** Work request **
Exact repetition of the data below is required.

Source records:
#####

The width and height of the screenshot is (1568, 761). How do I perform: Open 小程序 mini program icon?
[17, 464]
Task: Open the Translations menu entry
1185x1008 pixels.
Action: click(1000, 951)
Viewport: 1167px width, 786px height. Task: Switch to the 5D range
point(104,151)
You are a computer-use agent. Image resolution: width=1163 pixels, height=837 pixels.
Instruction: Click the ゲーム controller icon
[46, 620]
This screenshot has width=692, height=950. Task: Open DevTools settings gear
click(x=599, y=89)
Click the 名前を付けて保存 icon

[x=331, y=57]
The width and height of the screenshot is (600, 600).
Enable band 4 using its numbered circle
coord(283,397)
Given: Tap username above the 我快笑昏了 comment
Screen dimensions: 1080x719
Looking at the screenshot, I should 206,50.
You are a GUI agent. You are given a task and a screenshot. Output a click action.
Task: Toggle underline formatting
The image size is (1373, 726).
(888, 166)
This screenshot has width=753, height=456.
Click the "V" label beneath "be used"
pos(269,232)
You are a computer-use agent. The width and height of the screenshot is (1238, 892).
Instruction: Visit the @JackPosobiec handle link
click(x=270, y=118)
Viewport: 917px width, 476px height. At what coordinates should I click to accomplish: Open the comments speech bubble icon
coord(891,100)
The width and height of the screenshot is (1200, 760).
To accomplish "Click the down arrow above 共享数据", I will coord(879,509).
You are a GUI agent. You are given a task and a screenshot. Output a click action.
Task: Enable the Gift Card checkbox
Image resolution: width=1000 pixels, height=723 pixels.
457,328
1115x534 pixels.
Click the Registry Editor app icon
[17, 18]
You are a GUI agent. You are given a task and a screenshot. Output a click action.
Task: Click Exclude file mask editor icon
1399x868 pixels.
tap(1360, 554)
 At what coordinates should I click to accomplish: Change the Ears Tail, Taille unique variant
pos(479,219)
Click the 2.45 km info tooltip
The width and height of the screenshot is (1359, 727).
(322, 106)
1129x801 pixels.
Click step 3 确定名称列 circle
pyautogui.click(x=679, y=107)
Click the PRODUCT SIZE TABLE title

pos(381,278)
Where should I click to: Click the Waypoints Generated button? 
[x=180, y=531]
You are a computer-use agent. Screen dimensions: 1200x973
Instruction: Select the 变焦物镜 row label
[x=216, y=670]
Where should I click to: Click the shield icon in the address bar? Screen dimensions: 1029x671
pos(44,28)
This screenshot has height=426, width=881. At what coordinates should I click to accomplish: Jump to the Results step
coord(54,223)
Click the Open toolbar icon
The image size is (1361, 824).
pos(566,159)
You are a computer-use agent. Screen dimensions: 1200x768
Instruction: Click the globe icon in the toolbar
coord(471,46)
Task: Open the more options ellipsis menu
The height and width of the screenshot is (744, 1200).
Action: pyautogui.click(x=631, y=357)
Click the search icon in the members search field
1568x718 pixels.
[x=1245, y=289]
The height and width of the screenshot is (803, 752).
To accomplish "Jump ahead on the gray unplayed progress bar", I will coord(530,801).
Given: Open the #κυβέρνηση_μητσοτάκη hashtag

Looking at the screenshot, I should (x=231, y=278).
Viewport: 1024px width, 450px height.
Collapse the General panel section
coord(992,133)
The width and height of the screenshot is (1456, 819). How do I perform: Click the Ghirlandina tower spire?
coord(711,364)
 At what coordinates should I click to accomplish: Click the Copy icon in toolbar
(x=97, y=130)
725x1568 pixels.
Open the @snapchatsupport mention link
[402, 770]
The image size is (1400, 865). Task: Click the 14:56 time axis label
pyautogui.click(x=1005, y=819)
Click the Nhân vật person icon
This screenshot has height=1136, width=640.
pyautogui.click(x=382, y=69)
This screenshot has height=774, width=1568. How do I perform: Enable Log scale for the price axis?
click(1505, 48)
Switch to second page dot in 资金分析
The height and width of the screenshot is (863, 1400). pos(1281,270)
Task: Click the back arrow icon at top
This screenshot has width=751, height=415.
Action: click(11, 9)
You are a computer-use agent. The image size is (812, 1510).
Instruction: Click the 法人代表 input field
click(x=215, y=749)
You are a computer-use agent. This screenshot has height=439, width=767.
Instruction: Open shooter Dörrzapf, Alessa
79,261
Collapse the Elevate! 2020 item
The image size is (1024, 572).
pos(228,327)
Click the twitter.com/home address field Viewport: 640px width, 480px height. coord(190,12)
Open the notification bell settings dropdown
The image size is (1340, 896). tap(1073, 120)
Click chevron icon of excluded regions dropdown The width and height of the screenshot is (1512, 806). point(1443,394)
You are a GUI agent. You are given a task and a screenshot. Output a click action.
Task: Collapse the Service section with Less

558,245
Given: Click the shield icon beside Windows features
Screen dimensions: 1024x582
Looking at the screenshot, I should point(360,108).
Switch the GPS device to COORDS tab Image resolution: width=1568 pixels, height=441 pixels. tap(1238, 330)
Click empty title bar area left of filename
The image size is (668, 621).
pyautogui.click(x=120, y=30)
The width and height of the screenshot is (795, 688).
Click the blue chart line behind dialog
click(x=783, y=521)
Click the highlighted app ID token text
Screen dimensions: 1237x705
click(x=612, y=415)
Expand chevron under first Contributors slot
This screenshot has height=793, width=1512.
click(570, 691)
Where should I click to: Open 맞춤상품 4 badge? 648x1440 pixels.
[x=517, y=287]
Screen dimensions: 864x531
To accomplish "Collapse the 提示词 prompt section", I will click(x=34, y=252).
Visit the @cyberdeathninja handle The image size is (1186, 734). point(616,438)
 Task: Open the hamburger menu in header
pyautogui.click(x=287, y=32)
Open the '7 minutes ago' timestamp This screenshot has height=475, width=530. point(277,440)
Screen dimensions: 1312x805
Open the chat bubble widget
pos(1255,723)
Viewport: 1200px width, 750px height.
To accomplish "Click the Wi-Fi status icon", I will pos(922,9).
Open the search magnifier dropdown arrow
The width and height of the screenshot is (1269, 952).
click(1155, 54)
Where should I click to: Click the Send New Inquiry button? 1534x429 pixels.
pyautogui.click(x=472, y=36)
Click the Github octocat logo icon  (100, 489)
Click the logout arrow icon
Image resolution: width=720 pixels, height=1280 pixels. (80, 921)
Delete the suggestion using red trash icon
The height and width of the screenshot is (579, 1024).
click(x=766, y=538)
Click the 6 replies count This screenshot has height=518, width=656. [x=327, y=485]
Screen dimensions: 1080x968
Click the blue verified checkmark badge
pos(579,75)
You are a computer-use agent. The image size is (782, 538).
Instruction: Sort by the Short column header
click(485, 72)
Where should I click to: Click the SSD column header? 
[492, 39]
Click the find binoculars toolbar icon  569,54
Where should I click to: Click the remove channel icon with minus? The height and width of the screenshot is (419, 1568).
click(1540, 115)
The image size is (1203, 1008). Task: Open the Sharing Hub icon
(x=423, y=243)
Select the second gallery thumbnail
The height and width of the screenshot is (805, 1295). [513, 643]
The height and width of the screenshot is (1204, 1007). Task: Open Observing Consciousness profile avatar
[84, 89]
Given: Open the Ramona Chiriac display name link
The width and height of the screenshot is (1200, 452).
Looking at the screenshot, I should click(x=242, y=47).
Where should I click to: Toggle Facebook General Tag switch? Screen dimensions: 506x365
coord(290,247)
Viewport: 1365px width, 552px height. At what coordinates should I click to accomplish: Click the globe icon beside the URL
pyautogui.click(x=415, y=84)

#####

** Response to this task **
The width and height of the screenshot is (1568, 761). How do I perform: Open 小程序 mini program icon?
[17, 464]
Task: Open the Translations menu entry
1185x1008 pixels.
Action: click(1000, 951)
Viewport: 1167px width, 786px height. Task: Switch to the 5D range
point(104,151)
You are a computer-use agent. Image resolution: width=1163 pixels, height=837 pixels.
Instruction: Click the ゲーム controller icon
[46, 620]
This screenshot has width=692, height=950. Task: Open DevTools settings gear
click(x=599, y=89)
Click the 名前を付けて保存 icon

[x=331, y=57]
The width and height of the screenshot is (600, 600).
Enable band 4 using its numbered circle
coord(283,397)
Given: Tap username above the 我快笑昏了 comment
Screen dimensions: 1080x719
Looking at the screenshot, I should 206,50.
You are a GUI agent. You are given a task and a screenshot. Output a click action.
Task: Toggle underline formatting
The image size is (1373, 726).
(888, 166)
This screenshot has width=753, height=456.
Click the "V" label beneath "be used"
pos(269,232)
You are a computer-use agent. The width and height of the screenshot is (1238, 892).
Instruction: Visit the @JackPosobiec handle link
click(x=270, y=118)
Viewport: 917px width, 476px height. At what coordinates should I click to accomplish: Open the comments speech bubble icon
coord(891,100)
The width and height of the screenshot is (1200, 760).
To accomplish "Click the down arrow above 共享数据", I will coord(879,509).
You are a GUI agent. You are given a task and a screenshot. Output a click action.
Task: Enable the Gift Card checkbox
Image resolution: width=1000 pixels, height=723 pixels.
457,328
1115x534 pixels.
Click the Registry Editor app icon
[17, 18]
You are a GUI agent. You are given a task and a screenshot. Output a click action.
Task: Click Exclude file mask editor icon
1399x868 pixels.
tap(1360, 554)
 At what coordinates should I click to accomplish: Change the Ears Tail, Taille unique variant
pos(479,219)
Click the 2.45 km info tooltip
The width and height of the screenshot is (1359, 727).
(322, 106)
1129x801 pixels.
Click step 3 确定名称列 circle
pyautogui.click(x=679, y=107)
Click the PRODUCT SIZE TABLE title

pos(381,278)
Where should I click to: Click the Waypoints Generated button? 
[x=180, y=531]
You are a computer-use agent. Screen dimensions: 1200x973
Instruction: Select the 变焦物镜 row label
[x=216, y=670]
Where should I click to: Click the shield icon in the address bar? Screen dimensions: 1029x671
pos(44,28)
This screenshot has height=426, width=881. At what coordinates should I click to accomplish: Jump to the Results step
coord(54,223)
Click the Open toolbar icon
The image size is (1361, 824).
pos(566,159)
You are a computer-use agent. Screen dimensions: 1200x768
Instruction: Click the globe icon in the toolbar
coord(471,46)
Task: Open the more options ellipsis menu
The height and width of the screenshot is (744, 1200).
Action: pyautogui.click(x=631, y=357)
Click the search icon in the members search field
1568x718 pixels.
[x=1245, y=289]
The height and width of the screenshot is (803, 752).
To accomplish "Jump ahead on the gray unplayed progress bar", I will coord(530,801).
Given: Open the #κυβέρνηση_μητσοτάκη hashtag

Looking at the screenshot, I should (x=231, y=278).
Viewport: 1024px width, 450px height.
Collapse the General panel section
coord(992,133)
The width and height of the screenshot is (1456, 819). How do I perform: Click the Ghirlandina tower spire?
coord(711,364)
 At what coordinates should I click to accomplish: Click the Copy icon in toolbar
(x=97, y=130)
725x1568 pixels.
Open the @snapchatsupport mention link
[402, 770]
The image size is (1400, 865). Task: Click the 14:56 time axis label
pyautogui.click(x=1005, y=819)
Click the Nhân vật person icon
This screenshot has height=1136, width=640.
pyautogui.click(x=382, y=69)
This screenshot has height=774, width=1568. How do I perform: Enable Log scale for the price axis?
click(1505, 48)
Switch to second page dot in 资金分析
The height and width of the screenshot is (863, 1400). pos(1281,270)
Task: Click the back arrow icon at top
This screenshot has width=751, height=415.
Action: click(11, 9)
You are a computer-use agent. The image size is (812, 1510).
Instruction: Click the 法人代表 input field
click(x=215, y=749)
You are a computer-use agent. This screenshot has height=439, width=767.
Instruction: Open shooter Dörrzapf, Alessa
79,261
Collapse the Elevate! 2020 item
The image size is (1024, 572).
pos(228,327)
Click the twitter.com/home address field Viewport: 640px width, 480px height. coord(190,12)
Open the notification bell settings dropdown
The image size is (1340, 896). tap(1073, 120)
Click chevron icon of excluded regions dropdown The width and height of the screenshot is (1512, 806). point(1443,394)
You are a GUI agent. You are given a task and a screenshot. Output a click action.
Task: Collapse the Service section with Less

558,245
Given: Click the shield icon beside Windows features
Screen dimensions: 1024x582
Looking at the screenshot, I should point(360,108).
Switch the GPS device to COORDS tab Image resolution: width=1568 pixels, height=441 pixels. tap(1238, 330)
Click empty title bar area left of filename
The image size is (668, 621).
pyautogui.click(x=120, y=30)
The width and height of the screenshot is (795, 688).
Click the blue chart line behind dialog
click(x=783, y=521)
Click the highlighted app ID token text
Screen dimensions: 1237x705
click(x=612, y=415)
Expand chevron under first Contributors slot
This screenshot has height=793, width=1512.
click(570, 691)
Where should I click to: Open 맞춤상품 4 badge? 648x1440 pixels.
[x=517, y=287]
Screen dimensions: 864x531
To accomplish "Collapse the 提示词 prompt section", I will click(x=34, y=252).
Visit the @cyberdeathninja handle The image size is (1186, 734). point(616,438)
 Task: Open the hamburger menu in header
pyautogui.click(x=287, y=32)
Open the '7 minutes ago' timestamp This screenshot has height=475, width=530. point(277,440)
Screen dimensions: 1312x805
Open the chat bubble widget
pos(1255,723)
Viewport: 1200px width, 750px height.
To accomplish "Click the Wi-Fi status icon", I will pos(922,9).
Open the search magnifier dropdown arrow
The width and height of the screenshot is (1269, 952).
click(1155, 54)
Where should I click to: Click the Send New Inquiry button? 1534x429 pixels.
pyautogui.click(x=472, y=36)
Click the Github octocat logo icon  (100, 489)
Click the logout arrow icon
Image resolution: width=720 pixels, height=1280 pixels. (80, 921)
Delete the suggestion using red trash icon
The height and width of the screenshot is (579, 1024).
click(x=766, y=538)
Click the 6 replies count This screenshot has height=518, width=656. [x=327, y=485]
Screen dimensions: 1080x968
Click the blue verified checkmark badge
pos(579,75)
You are a computer-use agent. The image size is (782, 538).
Instruction: Sort by the Short column header
click(485, 72)
Where should I click to: Click the SSD column header? 
[492, 39]
Click the find binoculars toolbar icon  569,54
Where should I click to: Click the remove channel icon with minus? The height and width of the screenshot is (419, 1568).
click(1540, 115)
The image size is (1203, 1008). Task: Open the Sharing Hub icon
(x=423, y=243)
Select the second gallery thumbnail
The height and width of the screenshot is (805, 1295). [513, 643]
The height and width of the screenshot is (1204, 1007). Task: Open Observing Consciousness profile avatar
[84, 89]
Given: Open the Ramona Chiriac display name link
The width and height of the screenshot is (1200, 452).
Looking at the screenshot, I should click(x=242, y=47).
Where should I click to: Toggle Facebook General Tag switch? Screen dimensions: 506x365
coord(290,247)
Viewport: 1365px width, 552px height. At what coordinates should I click to accomplish: Click the globe icon beside the URL
pyautogui.click(x=415, y=84)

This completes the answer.